Non è facile selezionare tre testi dal mio ultimo libro per vari motivi. Prima di tutto perché già nella compilazione del libro ho incluso solo quei testi che ritenevo indispensabili. Considerata la tematica affrontata ho ritenuto necessario, infatti, per non cadere in retoriche e patetismi, non solo la sintesi poetica e l’asciuttezza del verso ma anche selezionare solo un numero limitato di testi che concentrassero la tematica e il sentire che la tematica nelle sue varie fasi affronta. Secondo motivo è che sono particolarmente legata ad ogni testo. Però la scelta è d’obbligo quindi vi propongo questi tre testi che in qualche modo rappresentano il passaggio dalla ferita alla cicatrice.


sentire quelle mani

sempre

scavare la pelle


il dolore nell’anima


camminare soli

guardare oltre


sperare nel vuoto

desiderare

non sentire più

quel fragore

che insanguina


dimmi tu - dimmi

ci sarà un giorno

il bianco velo della resurrezione?


*


non c’era sapone - niente acqua -

per lavare via

l’ombra sudicia sulla pelle

la pelle impaurita dalla carezza

che ha il volto mostruoso di satana


ma la bambola le dimenticherà

quelle mani sporche

che l’hanno portata nel silenzio

interno delle costole


il suo biancore immenso

rende luce tra quel nero

e l’avvolge nel suo stesso bene

quel bene ha per combattere

e quella pura essenza di bambina


niente reggerà il peso del mondo

- atomi più grandi delle molecole -

ognuno trova poi il suo riparo

quel luogo sicuro e sacro dove

non sentire


*


Quello che è stato è stato

il male è indietro


la vita ha vinto sulla vita

nell’interno la luce

ha dipinto di sole

la cicatrice


nessuno ha potuto offuscare

l’amore

quell’amore che cresce

nel mio grembo

e che ha il volto meraviglioso

del bene



Eva Laudace, nata a Vasto nel 1983, è ingegnere e fotografa.

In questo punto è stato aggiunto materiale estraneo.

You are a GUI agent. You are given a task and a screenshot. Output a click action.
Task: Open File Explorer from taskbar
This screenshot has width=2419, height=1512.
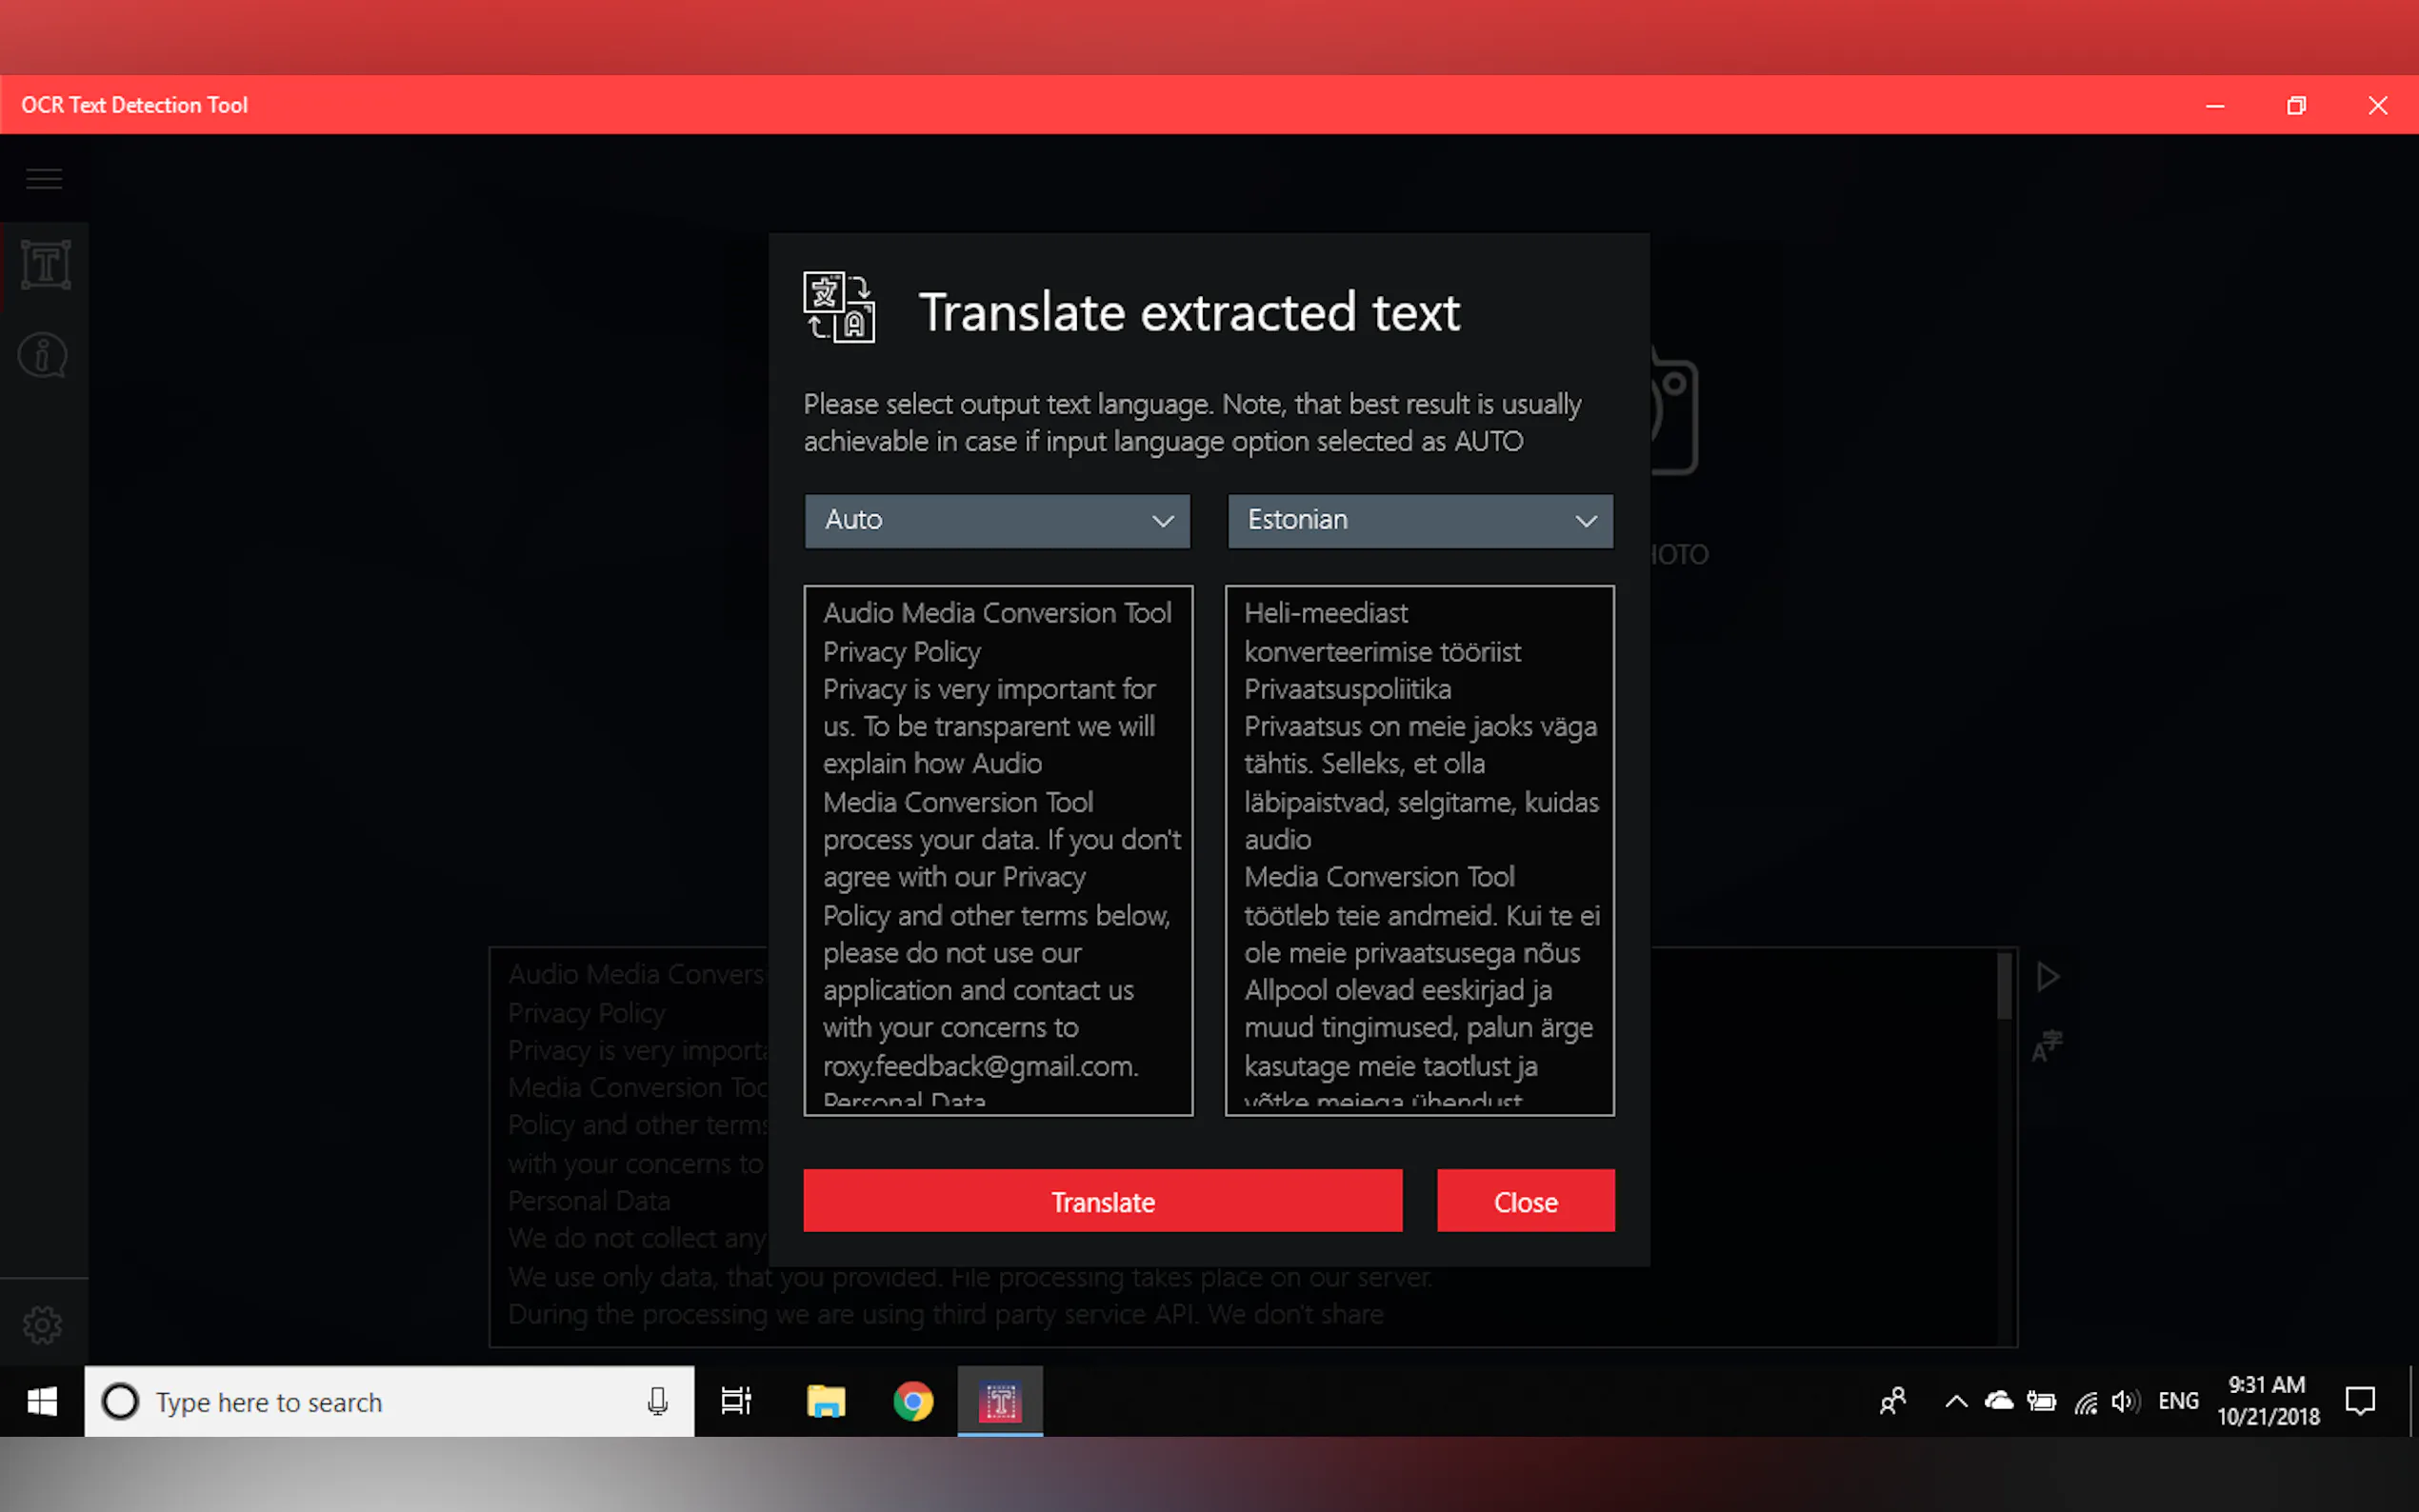click(x=826, y=1402)

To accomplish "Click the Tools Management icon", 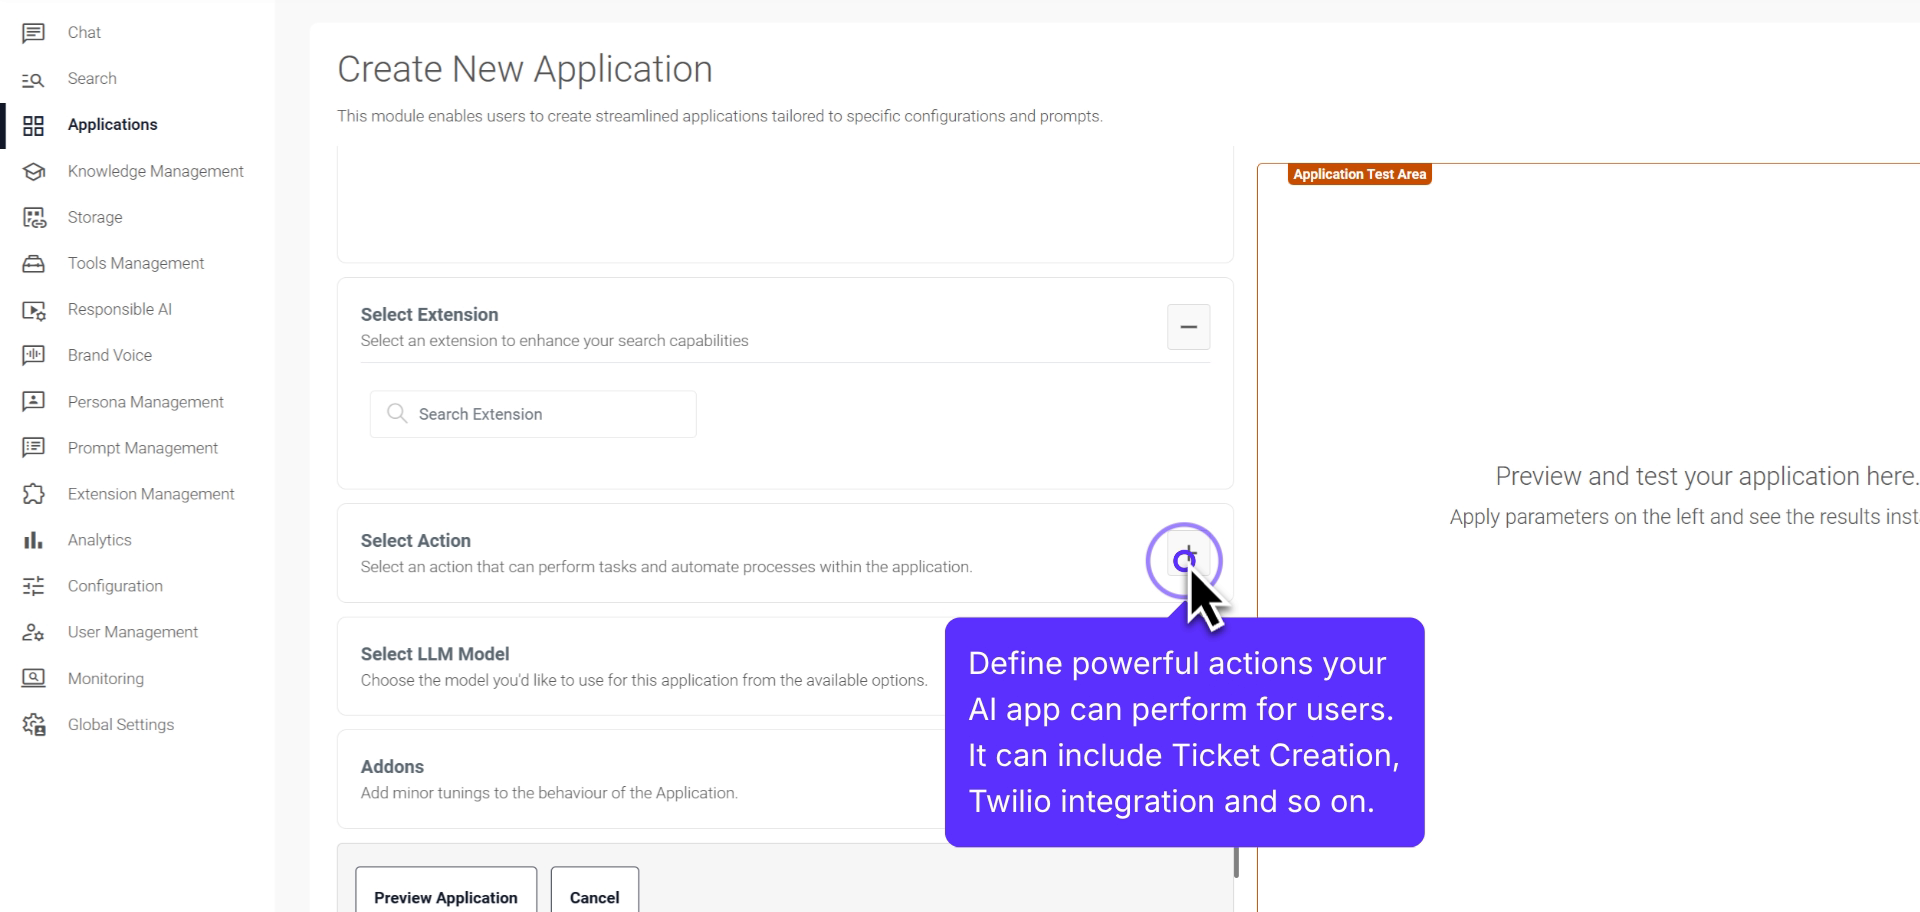I will (34, 263).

Vincitrice di InediTO-Premio Colline di Torino nel 2013 con Tutto ciò che amo ha dentro il mare (La Vita Felice, 2013) ha pubblicato inoltre i libri Sua altezza di baci (Capire edizioni, 2018), Stelle di sedicesima grandezza (Alla chiara fonte, 2019) e Le bambine dai capelli rossi (Capire edizioni, 2022). Suoi testi sono stati tradotti in spagnolo e portoghese e sono apparsi in diverse antologie e riviste tra cui Atelier, Post ’900, lirici e narrativi (Giuliano Ladolfi Editore, 2015) e Centrale di transito (Giulio Perrone Editore, 2016). Fa parte del Consiglio Direttivo del Centro di Poesia Contemporanea dell’Università di Bologna. Il suo sito è www.evalaudace.com


Cinzia Marulli è nata il 6 marzo 1965 a Roma dove vive e lavora. Organizza e coordina eventi e incontri culturali con la finalità di diffondere la poesia. È fondatrice e curatrice della collezione di quaderni di poesia Le gemme (Ed. Progetto Cultura) e del blog letterario ParolaPoesia. Inoltre è curatrice della sezione di poesia ispano-americana per le Ed. La vita felice insieme al poeta cileno Mario Meléndez e con la collaborazione della Fondazione Vicente Huidobro ed è collaboratrice della rivista cilena Altazor per la quale cura la rubrica “Nuova Poesia Italiana”. In Italia ha pubblicato i libri di poesie: Agave (LietoColle - 2011) con prefazione di Maria Grazia Calandrone; Las mantas de Dios (Progetto Cultura - 2013) in edizione bilingue italiano–spagnolo con traduzione di Emilio Coco e prefazione di Mario Meléndez; Percorsi (La Vita Felice - 2016) con prefazione di Jean Portante; La casa delle fate (La Vita Felice 2017) con post fazione di Marco Antonio Campos. Nel 2021 è stato pubblicato in Spagna il suo libro di poesie “El sentido blanco de las nubes” per le Edizioni Valparaíso con traduzione di Emilio Coco.